A number of Senators raised other issues relating to the planning system in general. An opportunity will be provided to examine those matters when the general review is taking place. I recognise that matters which are not relevant to the Bill are raised through genuine concern. Senator Joe Doyle referred to the practice of charging fees to public representatives in connection with planning appeals. I understand that the fee is only charged when a public representative raises new issues or expands on an existing ground of appeal. I note that the Joint Committee on Environment and Local Government intend to make a submission on this matter to the review of planning legislation and I assure the Senator that full consideration will be given to that submission.

The prohibition on planning authorities taking environmental pollution issues into account when they are deciding planning applications which also require an integrated pollution control licence from the Environmental Protection Agency was raised by Senator Joe Doyle. The Senator will recall that when the Environmental Protection Agency was being established this matter was debated extensively and that this division of responsibility was established in the Bill and accepted by both Houses of the Oireachtas in order to avoid duplication of effort by planning authorities and the Environmental Protection Agency. The licensing system is of relatively recent introduction and no doubt some initial difficulties which may have arisen will be ironed out in time. The Department is actively examining this as part of the review of planning law to which I have referred.

Senator Joe Doyle recommended that An Bord Pleanála meet with the General Council of County Councils and the Association of Municipal Authorities of Ireland.

Mr. J. Doyle: The chairman of An Bord Pleanála himself suggested that.

Mr. Molloy: I understand that both bodies have discussed this and that arrangements have been made to hold that meeting shortly. This will help to create a better understanding by members of local authorities of the work of An Bord Pleanála and the way it seeks to fulfil its statutory obligations. From that meeting will come the greater knowledge and confidence among the public which Senator O'Toole was anxious to achieve.

[81] I must reiterate our absolute satisfaction with the impartiality of the board's decision-making process.

Senator Burke referred to political associations and that it took a long time to arrive at a decision in planning applications. The method of selection of the board ensures that the political associations referred to cannot and have not existed since the new system of appointment was introduced. It was also mentioned that the board is required to give reasons for its decisions and some of those reasons are not as clear as they could be. In last year's annual report the chairman of An Bord Pleanála acknowledged this criticism and undertook that that board would seek to give clearer reasons in the future. This move should be welcomed by all.
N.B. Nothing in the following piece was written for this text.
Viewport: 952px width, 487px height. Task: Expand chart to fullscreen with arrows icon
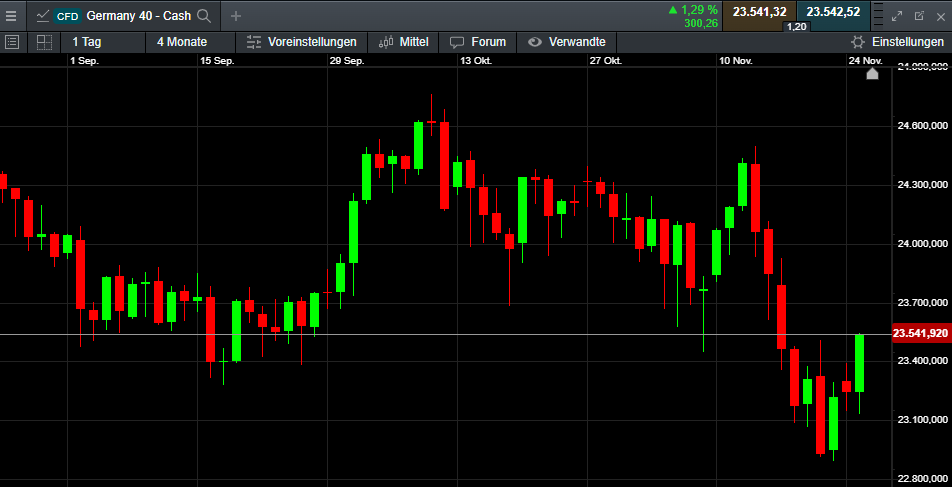[897, 16]
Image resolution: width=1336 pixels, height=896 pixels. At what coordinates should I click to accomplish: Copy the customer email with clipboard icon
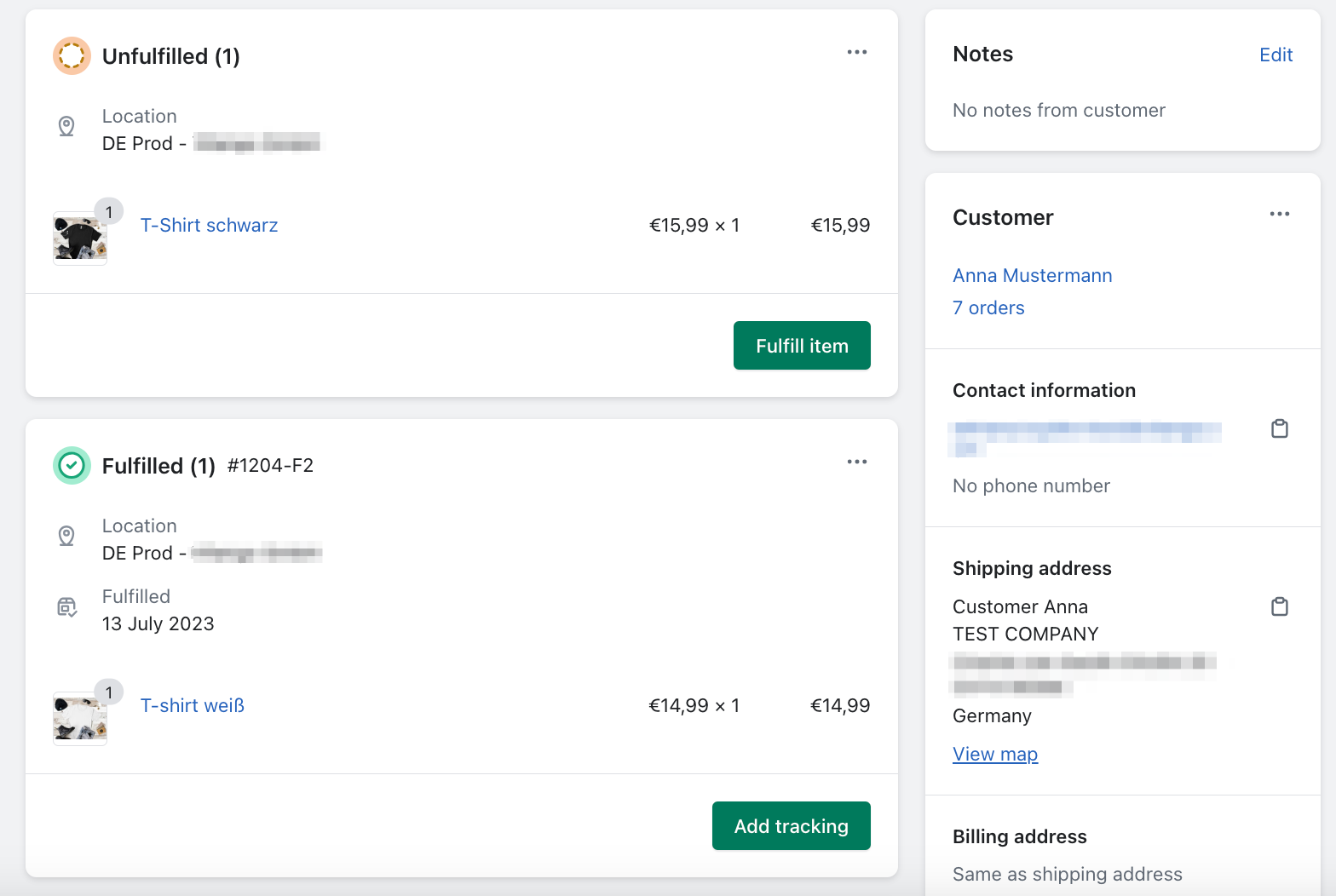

Senator Walsh mentioned the question of differentiating between genuine and vexatious appeals. We all value the openness of the Irish planning system in allowing for third party appeals. This is unique in European terms but it imposes a certain discipline on developers and planning authorities. Equally, objectors must recognise the unique position granted to them under Irish planning law and use their rights constructively at all times. We must guard against vexation and mischievous appeals which introduce unnecessary delay to the planning system. Section 14 of the 1992 Act allows the board to dismiss appeals which it considers to be vexatious or without substance or foundation and in 1996, 21 appeals were dismissed by the board for these reasons. This matter will be considered in the major review being undertaken.

Senator Gallagher mentioned the lack of enforcement and I share his concerns. Enforcement will also be carefully considered as part of the planning review. The present laws are complex and not user-friendly and I hope the enforcement provisions in the Act can be simplified when the new legislation is brought forward, arising from the input of the various interests making suggestions for the improvement of our planning system.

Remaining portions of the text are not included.